Text shown:
■ ■ ■

Chunked HTML, customize this template from chunk-common.xsl:
<xsl:template name="chunk-element-content">
  <xsl:param name="prev"/>
  <xsl:param name="next"/>
  <xsl:param name="nav.context"/>
  <xsl:param name="content">

  <xsl:call-template name="user.preroot"/>

    <xsl:variable name="lang">
      <xsl:call-template name="l10n.language"/>

    <xsl:if test="starts-with($lang, 'he') or
                  starts-with($lang, 'ar')">
      <xsl:attribute name="dir">rtl</xsl:attribute>

These customizations call the utility template named l10n.language to get the current document's lang attribute. It then checks to see if it starts with either he (Hebrew) or ar (Arabic) and adds the dir attribute.

dir attribute

When processing content for output, you will find that the inline text direction is mostly handled automatically. That is, if you process an XML document containing Arabic, the formatted output will present the Arabic words from right to left, and any English words from left to right.

How does the formatter know when to switch the direction of presentation? It knows by the range of Unicode characters used in each word. Part of the information in the Unicode standard is the text direction that each range of characters is expected to be presented in. Latin letters are to be presented left to right, and Hebrew characters from right to left. Modern browsers and XSL-FO processors use that information to decide the direction of presentation. In mixed language text, sometimes called bidirectional text, the direction can change in mid-sentence. When a formatter encounters a bit of text that should be displayed in the opposite direction, it has to read forward to find the end of such text, print it out character-by-character reading backwards from the end, and then resume normal layout of the text that follows.

There are some combinations of text that make this task harder for the formatter. Punctuation, parentheses, numbers mixed with letters, and other combinations may present ambigous information to the formatter. In such cases, the author may need to provide some help to the formatter through the XML markup.

The DocBook schemas starting with version 4.3 have supported an attribute named dir on almost all elements. The dir attribute provides a hint to the formatter for which direction to display the text enclosed by the element with that attribute. There are four possible values:

dir attribute valueUnicode NameDescription
ltrLeft-to-Right Embedding Embed a span of left-to-right characters inside right-to-left text.
rtlRight-to-Left Embedding Embed a span of right-to-left characters inside left-to-right text.

■ ■ ■

Stored records

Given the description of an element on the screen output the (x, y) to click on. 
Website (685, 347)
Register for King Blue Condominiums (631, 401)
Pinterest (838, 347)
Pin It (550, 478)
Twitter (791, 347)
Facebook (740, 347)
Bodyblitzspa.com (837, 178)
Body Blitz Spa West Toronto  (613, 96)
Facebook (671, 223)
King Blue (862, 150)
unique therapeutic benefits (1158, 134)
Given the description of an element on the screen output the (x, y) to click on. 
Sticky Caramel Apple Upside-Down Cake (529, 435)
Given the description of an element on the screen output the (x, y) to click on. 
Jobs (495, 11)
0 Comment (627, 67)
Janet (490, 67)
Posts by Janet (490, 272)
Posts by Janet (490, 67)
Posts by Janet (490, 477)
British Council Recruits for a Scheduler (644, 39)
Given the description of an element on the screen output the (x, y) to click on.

■ ■ ■

Work to complete:
Answer these questions using the text on text direction shown above the lines.
(a) Which two language codes does the customization check for at the start of the lang value?
(b) According to the text, how does the formatter know when to switch the direction of presentation?
(c) Starting with which version have the DocBook schemas supported the dir attribute?

Solution to this task:
(a) he (Hebrew) and ar (Arabic)
(b) It knows by the range of Unicode characters used in each word.
(c) Version 4.3